Counting the cost: Rs5b monthly burden on public purse

Decision to reverse petrol price hike sends wrong signal to international donors, places additional Rs5b burden.

ISLAMABAD:
The government’s decision of reversing the increase in petroleum prices to cool political temperatures has not only sent a wrong signal to international donors,  but will also put an additional burden of Rs5 billion a month on the public purse in the wake of widening gap between income and spending.

Independent experts say the government has portrayed itself to be a “lame duck” giving a negative signal to donors that it cannot stand by its own decisions. Experts term the decision the “death of the economic reforms agenda”.

“The message international donors have received is that if the government cannot absorb the pressure on petrol prices then how can it take up major economic reforms,” said Dr Ashfaque Hasan Khan, Dean of Business School of NUST. He said the decision  will not help control inflation, as the benefit of reversing prices will be lost by borrowing money from the State Bank of Pakistan to give subsidies and cover revenue loss.

The government borrowed Rs327 billion from the central bank in six months to finance the budget deficit – a gap between income and spending. The provisional figures show that the budget deficit from July through December soared to 2.9 per cent of the total size of the economy or Rs496 billion. The central bank has labelled the government borrowing inflationary.


The reversal of decision comes at a time when the International Monetary Fund has extended the suspended $11.3 billion bailout programme for nine months till September 2011. The fund is currently discussing with Islamabad to send its team for negotiating parameters for a fifth review of the economy and release of $1.7 billion sixth loan tranche. The IMF team is likely to reach Islamabad in the last week of January. Under the IMF programme, Pakistan abolished the oil subsidy regime in 2009.

“The government is in minority and it is a political decision, not an economic one,” said Dr Hafiz Pasha, the former finance minister.

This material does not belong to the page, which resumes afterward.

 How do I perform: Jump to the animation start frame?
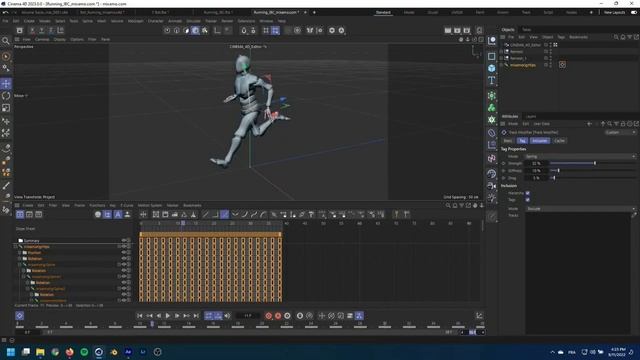click(x=140, y=316)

The Parliamentary Com­mittee will devise a strategy to pass on the increase to the end consumers within a week.  An official of the Oil and Gas Regulatory Authority said the oil prices are like to surge further in the international market due to a rise in demand in China, Europe and America. He said the current trend cannot be solely termed “seasonal spike”, as China has started generating power by using diesel.

The decision may also delay the due 4.3 per cent increase in electricity prices. The government had earlier decided to increase electricity prices by 2 per cent a month aimed at gradually phasing out subsidy. It had enforced a 4 per cent increase in tariff while the third and fourth phase of these staggered spikes are overdue. Officials have estimated Rs224 billion annual subsidy, provided the government fails to phase out subsidy and take crucial decisions relating to the power sector. All this will lead to a soaring gap between the income and spending and a consequent borrowing to bridge it, which is inflationary.

Published in The Express Tribune, January 7th, 2011.